Without any pictures, reproduce exactly the lines running from the line containing "[Quand la magie" through the end of the entries.

○ ○ ○ ○

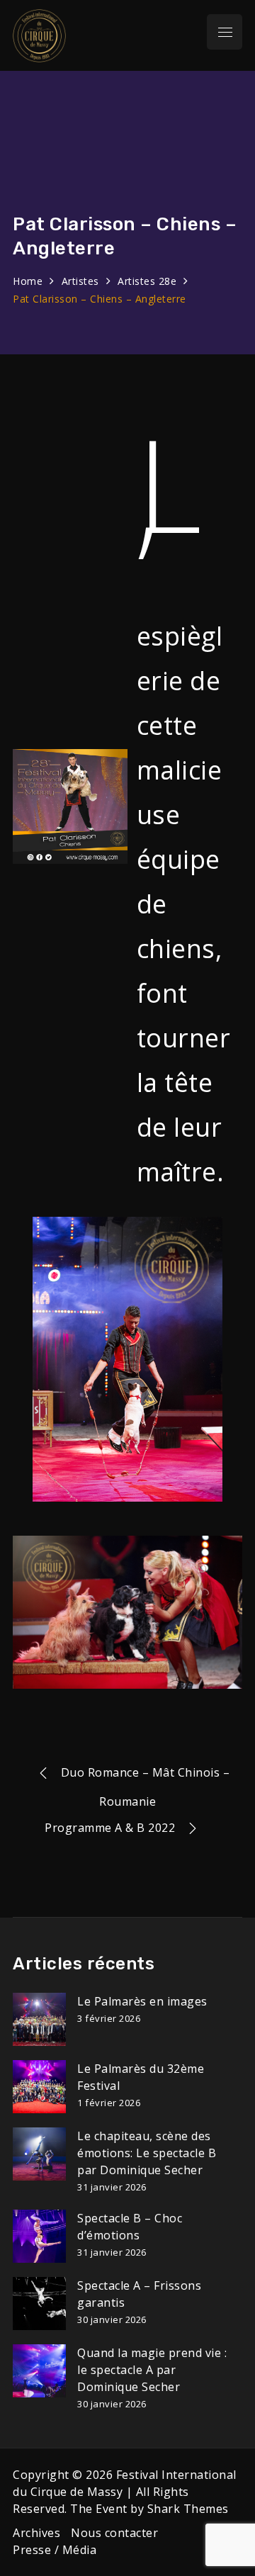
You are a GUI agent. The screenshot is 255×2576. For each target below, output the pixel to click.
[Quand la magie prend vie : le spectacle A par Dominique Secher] (39, 2370)
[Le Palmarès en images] (39, 2019)
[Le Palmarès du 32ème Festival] (39, 2086)
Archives (36, 2533)
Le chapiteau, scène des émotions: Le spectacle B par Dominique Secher (146, 2153)
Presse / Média (54, 2550)
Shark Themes (188, 2508)
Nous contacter (114, 2533)
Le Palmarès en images (142, 2001)
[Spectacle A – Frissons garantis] (39, 2303)
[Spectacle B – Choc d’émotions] (39, 2236)
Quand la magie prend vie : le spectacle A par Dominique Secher (152, 2370)
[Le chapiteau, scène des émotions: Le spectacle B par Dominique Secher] (39, 2154)
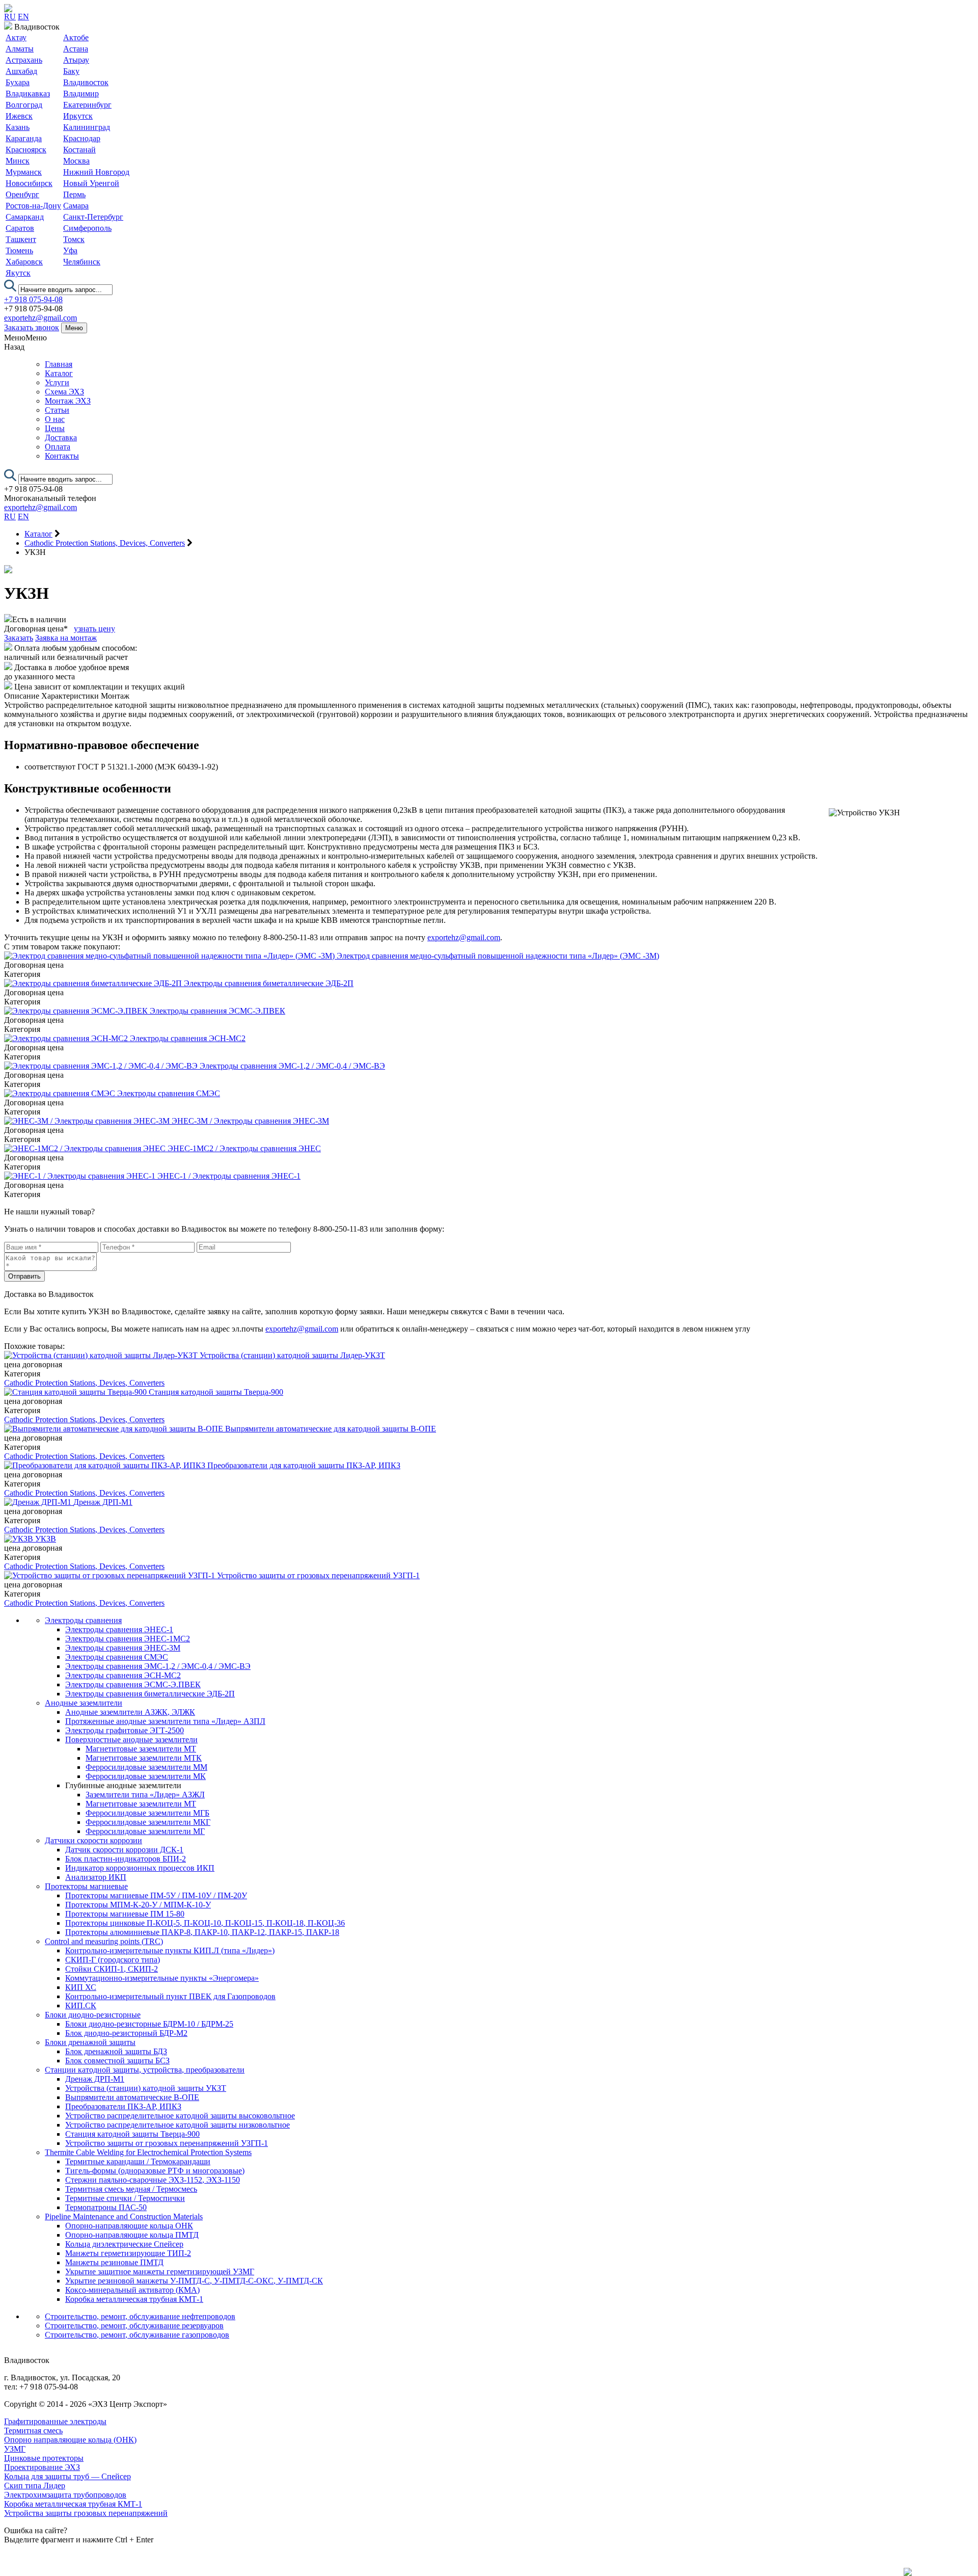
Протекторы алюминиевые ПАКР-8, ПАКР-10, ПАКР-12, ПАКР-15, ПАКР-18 (202, 1932)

○ ○ ○ ○

### RESULT
[Quand la magie prend vie : le spectacle A par Dominique Secher] (39, 2370)
[Le Palmarès en images] (39, 2019)
[Le Palmarès du 32ème Festival] (39, 2086)
Archives (36, 2533)
Le chapiteau, scène des émotions: Le spectacle B par Dominique Secher (146, 2153)
Presse / Média (54, 2550)
Shark Themes (188, 2508)
Nous contacter (114, 2533)
Le Palmarès en images (142, 2001)
[Spectacle A – Frissons garantis] (39, 2303)
[Spectacle B – Choc d’émotions] (39, 2236)
Quand la magie prend vie : le spectacle A par Dominique Secher (152, 2370)
[Le chapiteau, scène des émotions: Le spectacle B par Dominique Secher] (39, 2154)
Протекторы алюминиевые ПАКР-8, ПАКР-10, ПАКР-12, ПАКР-15, ПАКР-18 (202, 1932)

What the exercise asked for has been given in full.